Afternoon sadhana, from 4-6, has been one of my favorite times of day, as it always looks different. Yesterday we played and pounced and pulsed to an energizing playlist, evolving like monkeys from one standing posture to the next, and ended up shirtless in the rain, soaking up the warmth and wet of this Balinese sunshower.  Afterwards I sat outside strumming the guitar as sisters sat around and journaled and drew. Can life really be this simple and saturated, this nurturing and interconnected and satisfying? It’s a mind-blowing meditation to see how the color of everything shifts when the day begins, ends, and is punctuated consistently with a return to being here, now, alive on this planet, to breathing IN all life and breathing out old stories stale and stuck in the heart; to watch the bubbles of gratitude, connection, and sharing surface up like farts from a fish underwater.

Richard is the one man on the premises—we call him Papa. He is one of the co-owners of Bali Mountain Retreat, a long haired, wise and positively chill Australian, a gentle spirit and old soul who also happens to be an extremely talented musician (he played JESUS in Jesus Christ Superstar and starred in the original production of HAIR!!)  Last night, after a dinner of oregano spiced pumpkin soup and salad, he led a sing-a-long with the sisters, where we nuzzled shoulder to shoulder and sang Bob Dylan and Neil Young before creating a new song (which I played guitar for!)—Bali Ma, which some sisters sang like sheep, not getting the “li” part (Ba ba ba).
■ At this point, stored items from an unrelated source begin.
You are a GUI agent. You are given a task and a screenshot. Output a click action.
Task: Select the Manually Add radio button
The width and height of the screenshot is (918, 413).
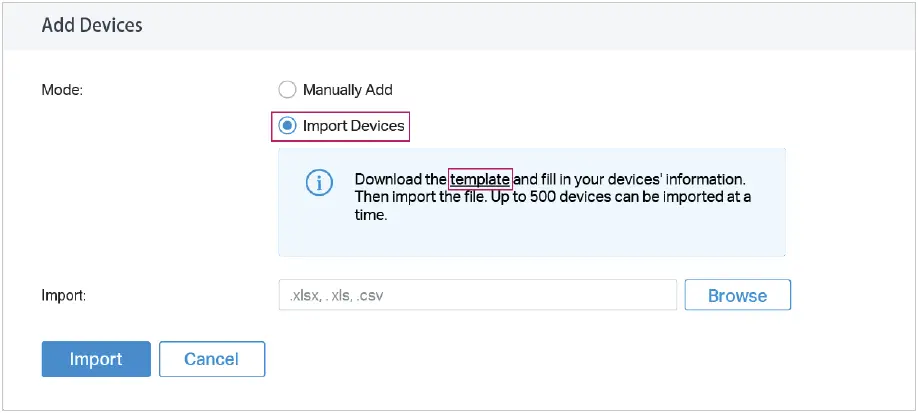coord(288,90)
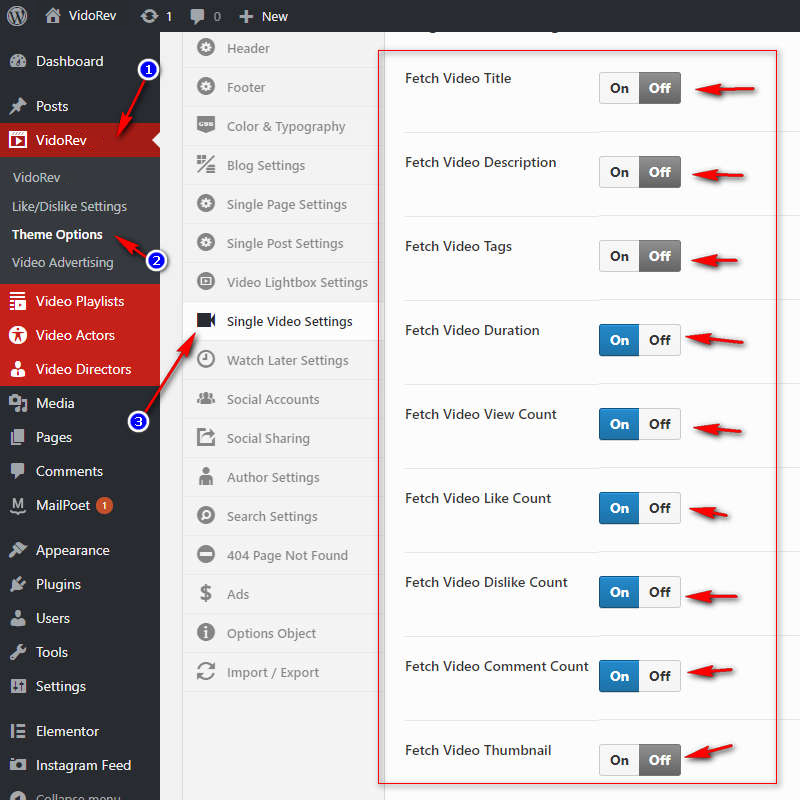Click the WordPress logo icon
This screenshot has width=800, height=800.
(17, 16)
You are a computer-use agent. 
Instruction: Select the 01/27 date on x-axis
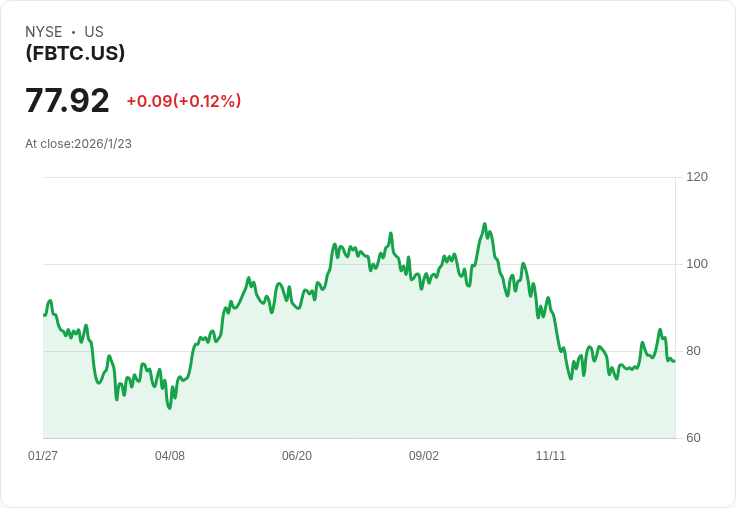click(x=43, y=456)
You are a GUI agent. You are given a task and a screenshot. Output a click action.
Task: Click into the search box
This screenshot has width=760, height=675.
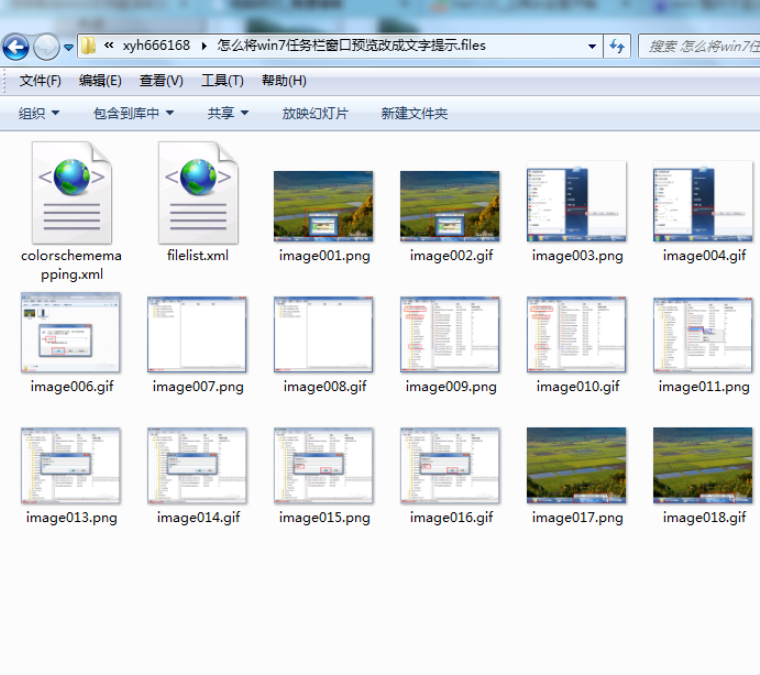coord(699,46)
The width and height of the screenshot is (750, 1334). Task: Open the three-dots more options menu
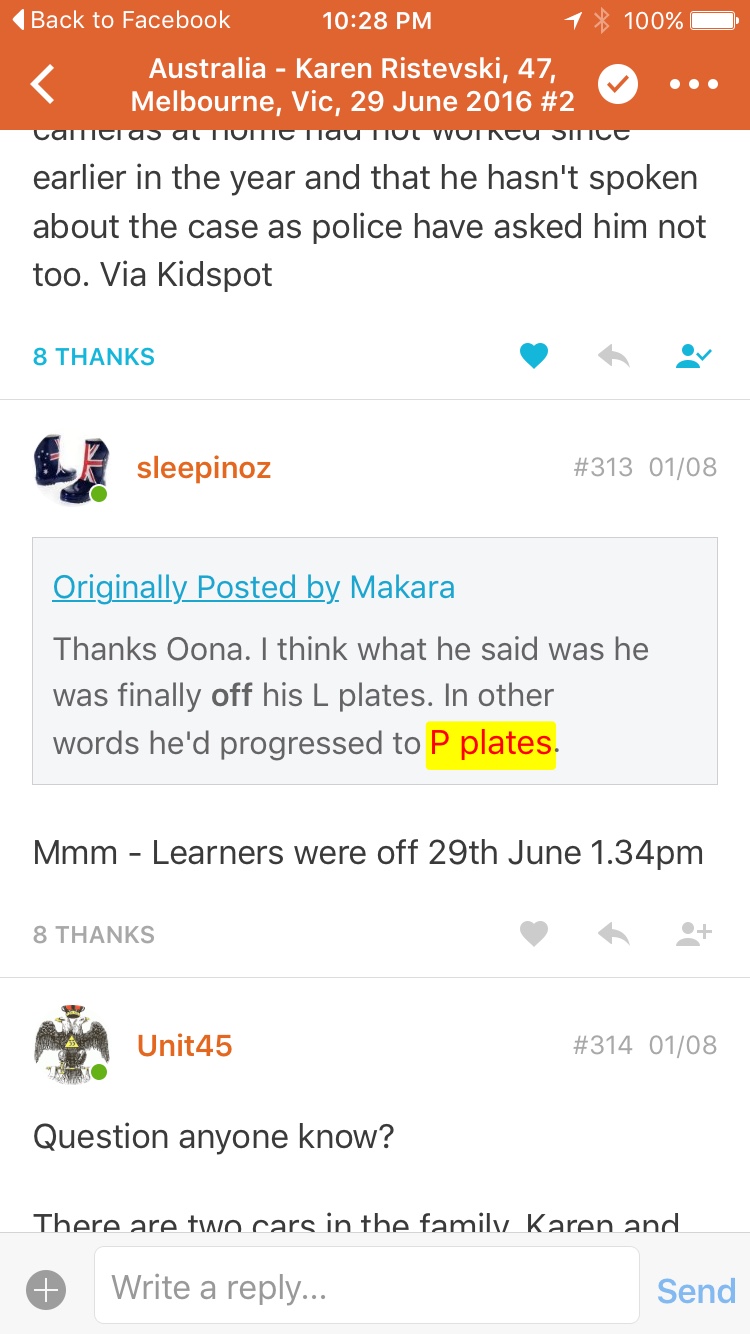click(x=695, y=85)
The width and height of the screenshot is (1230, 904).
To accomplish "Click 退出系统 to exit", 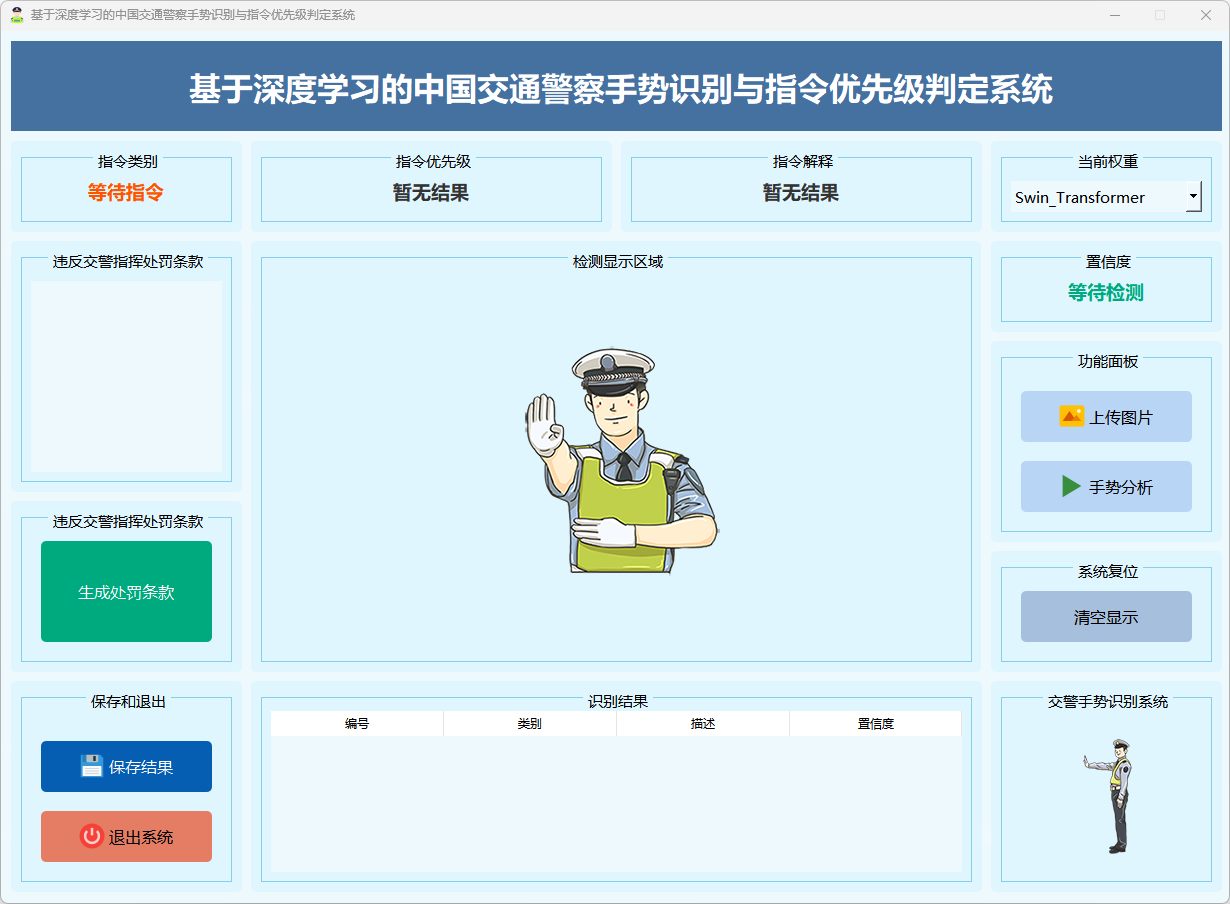I will pos(141,837).
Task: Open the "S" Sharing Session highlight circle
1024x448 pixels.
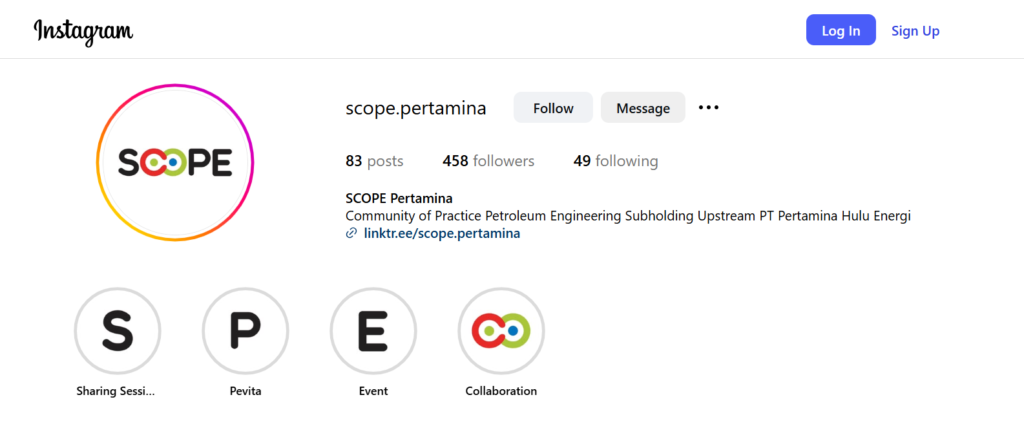Action: tap(118, 331)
So, my friends, the transformation and teaching that I’m absorbing here is difficult to capture in large bits. Simply put, it feels like a homecoming, like a return to living that is undoubtedly preciously privileged and yet so profoundly simple. Wake early and be still before the magnitude of creation. Listen to the sounds of nature. Breathe slowly, quietly, intensely. Stretch. Sweat. Gather, Bless, Eat. Poop. Scurry and sit and wiggle ad wait and listen and learn and pray and play.

Today is Manipura day, solar plexus, the third chakra, all about the sun. Hoping the sun shines bright bright bright, since I left my clothes on the line in the rain last night! Blessings to y’all back home!